— EXTRACTED TEXT —
Our History

Our History

Since 1988, Hackers for Hope has raised funds primarily through an annual golfing event held in Darien, CT. Each year, 12-20 golfers (or Hackers) play as many holes of golf as they can in a single day. Friends, colleagues and supporters sponsor teams or individuals through per-hole pledges or outright donations.

In the spring of 1986, Alfred E. Smith, IV and Edward D. Brown (Tim) were diagnosed with cancer while in their 30’s. As a result of their prognosis, each underwent treatment of chemotherapy or radiation and neither was able to return to work for the remainder of that year. Both members of the Wee Burn Country Club in Darien, Connecticut, Al and Tim spent the summer of 1986 on the golf course. Despite feeling weakness from their treatment, playing golf allowed them physical activity outside and refocused their attention away from their disease to a more positive attainable goal – improving their golf game. In 1988, Al and Tim wanted to do something to raise funds for the American Cancer Society while making use of their golf skills. Al and Tim enlisted Dr. Michael Moore of Sloan-Kettering and Bob Rex and put together a small “golf marathon” fundraiser. The original group of golfers played or “hacked” from sun up to sun down.

They call the event “Hackers for Hope” and Wee Burn Country Club fully supported Al and Tim’s efforts. They raised $47,000 for the American Cancer Society in that first year. Since that first “tournament” in 1988, The Hackers for Hope Program has grown exponentially. Incorporated in 1994, Hackers for Hope has refocused its mission to provide funding for local cancer research and treatment centers in the New York and Connecticut areas, such as the Bennett Cancer Center at Stamford Hospital in Stamford, Connecticut and Memorial Sloane-Kettering Cancer Center.

— DIRECTIONS —
a - In the Hackers for Hope history text, translate this sentence into Spanish: "They raised $47,000 for the American Cancer Society in that first year."
b - According to the Hackers for Hope history text, in what year was Hackers for Hope incorporated?
c - Reproduce word for word the passage of the Hackers for Hope history text starting at "They call the" and ending at "Sloane-Kettering Cancer Center.".

— EXTRACTED DATA —
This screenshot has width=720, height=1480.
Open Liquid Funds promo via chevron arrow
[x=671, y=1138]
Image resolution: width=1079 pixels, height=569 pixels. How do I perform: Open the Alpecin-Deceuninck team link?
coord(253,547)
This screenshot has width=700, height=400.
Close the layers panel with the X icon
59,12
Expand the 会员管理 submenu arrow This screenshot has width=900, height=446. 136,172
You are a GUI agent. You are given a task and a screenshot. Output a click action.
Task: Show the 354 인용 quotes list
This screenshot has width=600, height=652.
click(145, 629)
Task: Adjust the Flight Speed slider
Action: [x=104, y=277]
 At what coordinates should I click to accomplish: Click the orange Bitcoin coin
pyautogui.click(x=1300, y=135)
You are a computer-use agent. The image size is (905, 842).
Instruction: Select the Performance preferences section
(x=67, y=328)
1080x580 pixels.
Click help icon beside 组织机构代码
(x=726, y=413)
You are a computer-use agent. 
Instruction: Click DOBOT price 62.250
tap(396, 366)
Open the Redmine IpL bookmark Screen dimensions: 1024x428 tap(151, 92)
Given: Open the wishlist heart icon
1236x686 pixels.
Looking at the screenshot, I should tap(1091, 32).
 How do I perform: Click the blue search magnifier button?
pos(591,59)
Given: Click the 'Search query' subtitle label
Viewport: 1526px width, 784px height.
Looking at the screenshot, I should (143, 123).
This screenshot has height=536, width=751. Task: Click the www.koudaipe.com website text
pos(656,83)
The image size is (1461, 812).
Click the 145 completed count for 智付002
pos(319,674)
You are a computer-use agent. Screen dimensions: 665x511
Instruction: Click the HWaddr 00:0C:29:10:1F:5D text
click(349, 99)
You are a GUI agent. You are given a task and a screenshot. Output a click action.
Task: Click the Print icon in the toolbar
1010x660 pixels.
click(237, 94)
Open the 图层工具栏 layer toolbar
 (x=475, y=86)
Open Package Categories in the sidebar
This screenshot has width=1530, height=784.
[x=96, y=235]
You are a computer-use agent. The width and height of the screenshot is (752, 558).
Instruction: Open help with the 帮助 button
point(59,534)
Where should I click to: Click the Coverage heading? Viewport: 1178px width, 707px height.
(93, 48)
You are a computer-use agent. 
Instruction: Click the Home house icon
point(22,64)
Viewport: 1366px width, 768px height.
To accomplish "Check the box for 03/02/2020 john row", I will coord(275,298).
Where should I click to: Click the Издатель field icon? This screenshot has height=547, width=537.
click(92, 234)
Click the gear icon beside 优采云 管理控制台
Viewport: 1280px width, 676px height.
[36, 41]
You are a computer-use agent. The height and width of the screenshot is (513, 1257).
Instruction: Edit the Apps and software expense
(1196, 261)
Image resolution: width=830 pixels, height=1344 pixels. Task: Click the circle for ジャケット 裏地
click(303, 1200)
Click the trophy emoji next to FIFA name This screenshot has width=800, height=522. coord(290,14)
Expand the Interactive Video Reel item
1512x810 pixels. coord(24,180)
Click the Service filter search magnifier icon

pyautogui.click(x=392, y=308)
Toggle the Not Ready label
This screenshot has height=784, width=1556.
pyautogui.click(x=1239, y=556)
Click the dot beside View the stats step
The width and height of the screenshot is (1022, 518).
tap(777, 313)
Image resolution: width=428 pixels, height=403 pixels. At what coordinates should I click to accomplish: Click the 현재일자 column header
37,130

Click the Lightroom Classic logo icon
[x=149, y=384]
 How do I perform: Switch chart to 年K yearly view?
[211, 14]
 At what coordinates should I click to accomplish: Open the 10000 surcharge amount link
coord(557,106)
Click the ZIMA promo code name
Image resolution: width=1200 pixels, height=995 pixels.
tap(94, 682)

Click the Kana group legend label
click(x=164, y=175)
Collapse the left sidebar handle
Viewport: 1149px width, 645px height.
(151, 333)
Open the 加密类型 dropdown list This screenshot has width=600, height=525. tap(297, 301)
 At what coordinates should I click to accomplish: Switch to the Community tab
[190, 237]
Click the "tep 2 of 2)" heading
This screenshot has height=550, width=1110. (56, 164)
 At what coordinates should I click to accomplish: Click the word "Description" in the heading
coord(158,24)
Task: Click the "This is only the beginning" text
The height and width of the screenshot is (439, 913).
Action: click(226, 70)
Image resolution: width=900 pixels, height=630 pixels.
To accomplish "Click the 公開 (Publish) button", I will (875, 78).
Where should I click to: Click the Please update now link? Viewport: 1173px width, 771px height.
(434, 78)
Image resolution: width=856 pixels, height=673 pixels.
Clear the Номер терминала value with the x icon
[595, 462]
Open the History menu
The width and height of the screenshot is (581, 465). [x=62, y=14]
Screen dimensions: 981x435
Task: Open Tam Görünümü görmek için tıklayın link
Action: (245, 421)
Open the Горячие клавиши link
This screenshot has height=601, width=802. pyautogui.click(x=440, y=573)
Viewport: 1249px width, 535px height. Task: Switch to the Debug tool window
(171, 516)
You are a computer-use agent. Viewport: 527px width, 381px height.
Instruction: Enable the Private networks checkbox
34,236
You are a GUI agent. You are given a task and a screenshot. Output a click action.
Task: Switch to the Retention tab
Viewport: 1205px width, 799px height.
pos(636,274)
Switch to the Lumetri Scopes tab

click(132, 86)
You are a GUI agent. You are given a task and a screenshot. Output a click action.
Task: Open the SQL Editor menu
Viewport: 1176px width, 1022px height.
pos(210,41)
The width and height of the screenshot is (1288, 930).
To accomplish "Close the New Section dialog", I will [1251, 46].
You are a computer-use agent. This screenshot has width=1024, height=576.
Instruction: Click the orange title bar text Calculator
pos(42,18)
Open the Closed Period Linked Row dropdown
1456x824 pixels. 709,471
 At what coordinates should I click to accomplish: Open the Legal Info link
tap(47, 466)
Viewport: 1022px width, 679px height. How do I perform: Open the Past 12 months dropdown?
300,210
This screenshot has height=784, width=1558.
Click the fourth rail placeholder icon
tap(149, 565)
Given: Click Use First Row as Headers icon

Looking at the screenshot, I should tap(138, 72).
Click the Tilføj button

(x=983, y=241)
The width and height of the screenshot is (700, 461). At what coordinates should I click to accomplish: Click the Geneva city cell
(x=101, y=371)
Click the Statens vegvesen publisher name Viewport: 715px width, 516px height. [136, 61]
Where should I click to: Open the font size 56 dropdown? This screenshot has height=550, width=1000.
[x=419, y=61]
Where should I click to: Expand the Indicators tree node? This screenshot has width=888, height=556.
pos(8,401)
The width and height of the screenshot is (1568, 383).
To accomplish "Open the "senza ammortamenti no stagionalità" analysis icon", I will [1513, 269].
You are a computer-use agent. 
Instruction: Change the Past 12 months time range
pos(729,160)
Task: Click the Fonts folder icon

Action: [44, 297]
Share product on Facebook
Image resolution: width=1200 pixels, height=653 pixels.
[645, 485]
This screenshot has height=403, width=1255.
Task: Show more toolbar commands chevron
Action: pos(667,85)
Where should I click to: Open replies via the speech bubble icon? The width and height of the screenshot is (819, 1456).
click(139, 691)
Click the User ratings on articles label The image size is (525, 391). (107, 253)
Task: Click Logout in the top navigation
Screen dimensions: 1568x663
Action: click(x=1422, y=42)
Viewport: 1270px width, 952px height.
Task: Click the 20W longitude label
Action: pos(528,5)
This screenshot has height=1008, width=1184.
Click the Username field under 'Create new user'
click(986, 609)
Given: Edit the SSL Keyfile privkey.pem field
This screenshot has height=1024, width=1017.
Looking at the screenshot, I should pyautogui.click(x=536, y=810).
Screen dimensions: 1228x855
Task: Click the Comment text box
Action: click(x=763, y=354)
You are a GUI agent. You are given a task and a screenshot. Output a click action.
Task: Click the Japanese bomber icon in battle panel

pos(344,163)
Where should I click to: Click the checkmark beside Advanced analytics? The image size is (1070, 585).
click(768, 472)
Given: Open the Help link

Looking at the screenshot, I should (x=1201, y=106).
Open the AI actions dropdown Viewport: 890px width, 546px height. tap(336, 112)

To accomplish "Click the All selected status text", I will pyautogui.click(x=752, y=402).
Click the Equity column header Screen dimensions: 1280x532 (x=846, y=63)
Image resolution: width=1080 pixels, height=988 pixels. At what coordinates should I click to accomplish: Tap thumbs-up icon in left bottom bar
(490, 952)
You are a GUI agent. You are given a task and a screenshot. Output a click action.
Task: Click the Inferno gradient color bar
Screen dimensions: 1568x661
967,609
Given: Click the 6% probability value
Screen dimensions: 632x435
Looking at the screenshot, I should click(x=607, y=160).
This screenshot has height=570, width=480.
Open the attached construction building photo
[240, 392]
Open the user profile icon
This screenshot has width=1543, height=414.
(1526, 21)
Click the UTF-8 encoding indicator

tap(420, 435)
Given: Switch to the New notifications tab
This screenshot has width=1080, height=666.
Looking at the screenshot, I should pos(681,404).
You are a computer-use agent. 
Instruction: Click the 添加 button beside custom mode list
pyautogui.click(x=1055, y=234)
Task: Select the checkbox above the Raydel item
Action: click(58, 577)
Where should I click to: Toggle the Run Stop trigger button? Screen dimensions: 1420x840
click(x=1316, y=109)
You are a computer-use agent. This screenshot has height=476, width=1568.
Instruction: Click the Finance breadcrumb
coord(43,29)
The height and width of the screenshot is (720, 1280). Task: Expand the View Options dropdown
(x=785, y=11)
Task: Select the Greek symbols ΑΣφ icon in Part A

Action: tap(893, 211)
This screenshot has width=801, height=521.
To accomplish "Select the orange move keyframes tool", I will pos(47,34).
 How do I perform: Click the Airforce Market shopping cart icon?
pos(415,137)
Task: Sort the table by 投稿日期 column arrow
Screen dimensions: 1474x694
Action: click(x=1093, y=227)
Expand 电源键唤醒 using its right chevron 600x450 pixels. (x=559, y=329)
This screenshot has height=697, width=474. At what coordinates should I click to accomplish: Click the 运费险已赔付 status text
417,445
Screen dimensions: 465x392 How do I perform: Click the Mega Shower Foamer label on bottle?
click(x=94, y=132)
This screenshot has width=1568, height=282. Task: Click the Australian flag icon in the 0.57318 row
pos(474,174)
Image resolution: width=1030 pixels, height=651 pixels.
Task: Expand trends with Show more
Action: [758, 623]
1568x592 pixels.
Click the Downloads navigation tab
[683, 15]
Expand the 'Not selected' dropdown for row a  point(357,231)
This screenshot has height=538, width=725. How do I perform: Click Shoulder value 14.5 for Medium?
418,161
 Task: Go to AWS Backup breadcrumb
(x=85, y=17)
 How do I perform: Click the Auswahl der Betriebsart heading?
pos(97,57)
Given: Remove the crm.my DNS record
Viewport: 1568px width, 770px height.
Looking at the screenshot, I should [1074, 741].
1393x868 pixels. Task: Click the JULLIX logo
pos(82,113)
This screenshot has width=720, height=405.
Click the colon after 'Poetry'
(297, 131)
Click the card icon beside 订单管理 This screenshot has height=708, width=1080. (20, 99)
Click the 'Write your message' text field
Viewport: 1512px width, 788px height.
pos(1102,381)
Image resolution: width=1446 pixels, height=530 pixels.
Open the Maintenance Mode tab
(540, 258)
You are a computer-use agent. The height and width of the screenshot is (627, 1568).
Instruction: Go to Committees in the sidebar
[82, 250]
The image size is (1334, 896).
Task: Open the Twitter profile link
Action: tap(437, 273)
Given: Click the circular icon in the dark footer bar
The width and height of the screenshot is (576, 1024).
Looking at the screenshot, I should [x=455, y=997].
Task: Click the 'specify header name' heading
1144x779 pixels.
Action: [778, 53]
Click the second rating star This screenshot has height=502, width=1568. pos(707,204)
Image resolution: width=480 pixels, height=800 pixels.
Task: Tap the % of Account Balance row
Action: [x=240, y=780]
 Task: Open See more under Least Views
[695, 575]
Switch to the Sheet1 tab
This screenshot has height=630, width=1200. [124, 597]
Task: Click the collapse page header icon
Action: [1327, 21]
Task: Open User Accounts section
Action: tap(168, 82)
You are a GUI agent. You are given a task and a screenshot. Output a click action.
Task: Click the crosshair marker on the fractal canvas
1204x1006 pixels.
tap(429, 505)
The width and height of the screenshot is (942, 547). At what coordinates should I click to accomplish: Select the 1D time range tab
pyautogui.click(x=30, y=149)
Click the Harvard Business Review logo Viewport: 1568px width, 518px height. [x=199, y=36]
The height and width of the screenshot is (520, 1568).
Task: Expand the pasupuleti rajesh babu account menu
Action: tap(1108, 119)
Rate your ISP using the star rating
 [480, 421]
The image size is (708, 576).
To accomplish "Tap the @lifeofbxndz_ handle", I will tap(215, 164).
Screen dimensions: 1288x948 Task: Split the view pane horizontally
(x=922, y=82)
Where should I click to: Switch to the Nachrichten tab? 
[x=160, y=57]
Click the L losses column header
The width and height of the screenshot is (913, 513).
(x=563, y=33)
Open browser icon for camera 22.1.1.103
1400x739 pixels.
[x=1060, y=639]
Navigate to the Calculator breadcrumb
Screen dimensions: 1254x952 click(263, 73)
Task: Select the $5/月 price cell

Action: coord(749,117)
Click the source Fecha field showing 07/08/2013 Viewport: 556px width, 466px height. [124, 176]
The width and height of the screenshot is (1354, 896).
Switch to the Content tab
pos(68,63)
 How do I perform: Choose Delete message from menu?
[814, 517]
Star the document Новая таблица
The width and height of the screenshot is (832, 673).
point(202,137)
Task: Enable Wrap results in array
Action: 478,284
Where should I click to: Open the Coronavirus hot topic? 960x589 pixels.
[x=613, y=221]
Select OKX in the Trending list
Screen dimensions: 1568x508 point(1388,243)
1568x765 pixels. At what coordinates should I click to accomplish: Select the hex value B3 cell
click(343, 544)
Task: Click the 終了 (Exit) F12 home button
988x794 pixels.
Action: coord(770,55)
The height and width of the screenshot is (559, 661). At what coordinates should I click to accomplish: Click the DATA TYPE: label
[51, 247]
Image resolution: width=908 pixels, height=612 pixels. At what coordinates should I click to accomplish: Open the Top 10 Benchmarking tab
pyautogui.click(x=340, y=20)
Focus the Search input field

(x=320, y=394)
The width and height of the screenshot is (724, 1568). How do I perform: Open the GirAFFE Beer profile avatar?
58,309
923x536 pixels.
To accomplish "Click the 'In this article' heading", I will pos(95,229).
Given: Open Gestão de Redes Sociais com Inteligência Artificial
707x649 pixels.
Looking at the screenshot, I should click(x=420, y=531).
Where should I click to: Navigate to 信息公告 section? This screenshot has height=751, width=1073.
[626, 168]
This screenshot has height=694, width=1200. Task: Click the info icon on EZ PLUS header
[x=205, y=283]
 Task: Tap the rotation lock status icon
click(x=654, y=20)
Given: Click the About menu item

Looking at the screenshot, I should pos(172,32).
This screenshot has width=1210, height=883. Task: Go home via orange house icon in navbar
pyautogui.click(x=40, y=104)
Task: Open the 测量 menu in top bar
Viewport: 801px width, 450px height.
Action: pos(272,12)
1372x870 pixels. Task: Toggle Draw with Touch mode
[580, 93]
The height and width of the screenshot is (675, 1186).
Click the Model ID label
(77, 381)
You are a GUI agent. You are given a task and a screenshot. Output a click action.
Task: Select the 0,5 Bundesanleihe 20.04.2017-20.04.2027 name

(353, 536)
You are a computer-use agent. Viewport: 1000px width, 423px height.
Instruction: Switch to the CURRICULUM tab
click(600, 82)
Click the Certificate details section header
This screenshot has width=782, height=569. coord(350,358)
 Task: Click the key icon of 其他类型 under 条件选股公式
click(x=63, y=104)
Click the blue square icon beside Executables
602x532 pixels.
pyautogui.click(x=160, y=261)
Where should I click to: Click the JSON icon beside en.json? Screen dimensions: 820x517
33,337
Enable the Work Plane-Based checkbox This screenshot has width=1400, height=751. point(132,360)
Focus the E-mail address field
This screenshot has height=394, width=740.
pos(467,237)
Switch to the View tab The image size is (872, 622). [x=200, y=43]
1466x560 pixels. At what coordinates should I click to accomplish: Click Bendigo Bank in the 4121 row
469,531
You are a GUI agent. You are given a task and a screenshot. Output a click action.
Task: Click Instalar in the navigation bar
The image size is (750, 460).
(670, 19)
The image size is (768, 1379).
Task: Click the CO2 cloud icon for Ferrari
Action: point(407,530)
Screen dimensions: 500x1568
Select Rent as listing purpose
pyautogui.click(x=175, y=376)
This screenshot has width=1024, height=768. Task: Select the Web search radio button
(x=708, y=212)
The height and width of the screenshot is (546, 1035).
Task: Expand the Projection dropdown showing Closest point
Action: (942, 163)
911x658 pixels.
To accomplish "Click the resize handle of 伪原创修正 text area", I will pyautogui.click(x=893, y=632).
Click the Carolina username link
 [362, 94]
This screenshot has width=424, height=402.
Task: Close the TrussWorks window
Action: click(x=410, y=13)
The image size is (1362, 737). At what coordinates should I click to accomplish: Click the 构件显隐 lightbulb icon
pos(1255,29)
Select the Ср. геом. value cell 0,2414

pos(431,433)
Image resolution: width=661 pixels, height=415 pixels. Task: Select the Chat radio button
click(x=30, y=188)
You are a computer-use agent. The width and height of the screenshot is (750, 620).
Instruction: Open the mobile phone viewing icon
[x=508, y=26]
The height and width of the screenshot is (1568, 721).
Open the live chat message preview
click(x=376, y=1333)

— SOLUTIONS TO THE PROBLEMS —
a - Recaudaron 47.000 dólares para la Sociedad Americana contra el Cáncer en ese primer año.

b - 1994

c -
They call the event “Hackers for Hope” and Wee Burn Country Club fully supported Al and Tim’s efforts. They raised $47,000 for the American Cancer Society in that first year. Since that first “tournament” in 1988, The Hackers for Hope Program has grown exponentially. Incorporated in 1994, Hackers for Hope has refocused its mission to provide funding for local cancer research and treatment centers in the New York and Connecticut areas, such as the Bennett Cancer Center at Stamford Hospital in Stamford, Connecticut and Memorial Sloane-Kettering Cancer Center.